* _EXERCISE REQUIREMENTS_
- 1) In the mailing-list reply about Iceberg metadata commits, how many snapshots does the table contain after expireSnapshots and RewriteManifestAction were run?
- 2) Quote the mailing-list reply about Iceberg metadata commits word for word, beginning with the words "By implementing that, you" and stopping after the words "file placement.".

Re: Effect of enabling 'write.metadata.delete-after-commit.enabled'

Jungtaek Lim Tue, 28 Jul 2020 22:24:23 -0700

> If your commit is taking 13 seconds to produce a retry, then it must be
that you have a lot of metadata. That makes sense if you're producing a new
snapshot every 10 seconds. It could be that at that rate, you have a large
number of manifests and a large number of snapshots, causing a large
metadata file. To solve the problem, I recommend using expireSnapshots
regularly to keep the metadata from growing too large. That should keep
commits quick and allow this to complete.


I ran expireSnapshots (again) and also RewriteManifestAction, so now it
only contains 874 snapshots (suppose we trigger per 1 min then we'll have
1,440 snapshots per day, so should be acceptable number in practice) and
563 manifests (via querying on table inspection) - but even after the
optimization the commit for RewriteDataAction seems to took similar and
finally fails. The number of files doesn't change and still increases (more
than 2 millions), but my understanding is that it won't impact much on the
commit phase as manifests are optimized. Do I understand correctly? On the
other hand, the optimization goes well - the commit phase in running
streaming query took under 100 ms.

> Every 10 seconds is a really rapid pace for commits in Iceberg, by the
way. To support that kind of rate, I think you might need a better way to
track the root metadata and snapshots than the current JSON file. Making
this better and being able to plug in different metadata stores is why we
built an interface for this, TableOperations
<https://github.com/apache/iceberg/blob/master/core/src/main/java/org/apache/iceberg/TableOperations.java>.
By implementing that, you could use a database for your metadata instead of
a JSON file, which could be faster for this use case. That's also what
you'd implement to inject a different FileIO library, or to change data
file placement.

Ah yes, while I'm experimenting with HadoopCatalog, eventually we'd deal
with HiveCatalog in many cases (probably by default if it's feasible?), as
supporting S3 is also a one of requirements. From what I've skimmed on the
codebase for HiveCatalog, it looks to leverage exclusive lock, which looks
OK to cover the case (at least in above case), though the latency on
dealing with HMS (locking, and alter table) would add up the latency of the
commit phase. (it wouldn't matter if the latency is reasonable for
streaming workload case as well)

On Wed, Jul 29, 2020 at 4:21 AM Ryan Blue <rb...@netflix.com> wrote:

> I verified that the rewrite action will correctly avoid filtering
> manifests that can't contain the deleted files, so retries should be okay.
> (The relevant part of the code is in ManifestFilterManager
> <https://github.com/apache/iceberg/blob/master/core/src/main/java/org/apache/iceberg/ManifestFilterManager.java#L329-L332>
> )

* _SUPPLIED ENTRIES_
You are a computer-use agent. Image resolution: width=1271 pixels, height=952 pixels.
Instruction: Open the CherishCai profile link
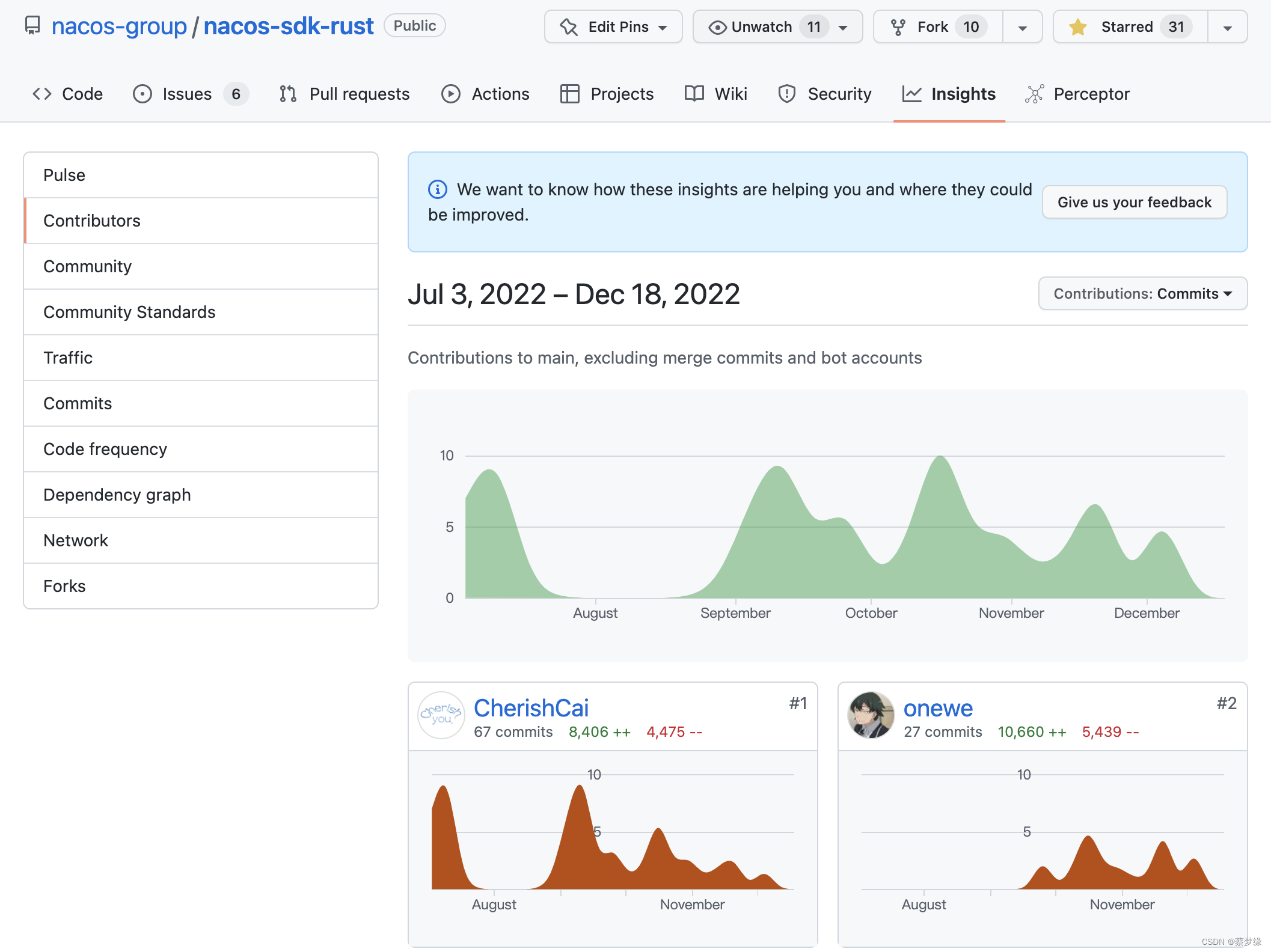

--

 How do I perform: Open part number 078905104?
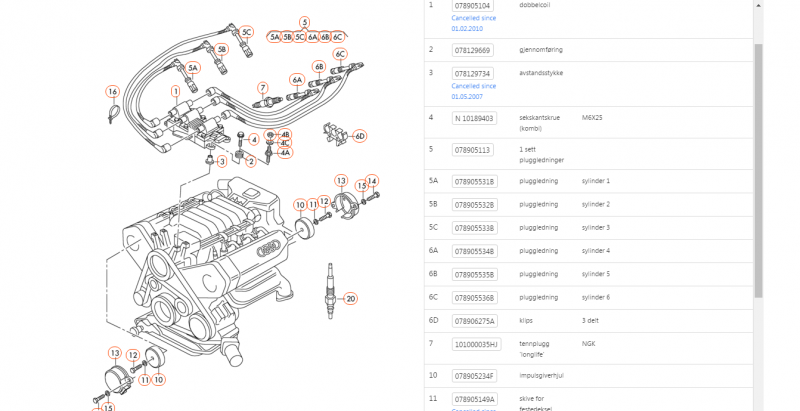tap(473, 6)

* _RESPONSES_
- 1) 874 snapshots.

- 2)
By implementing that, you could use a database for your metadata instead of
a JSON file, which could be faster for this use case. That's also what
you'd implement to inject a different FileIO library, or to change data
file placement.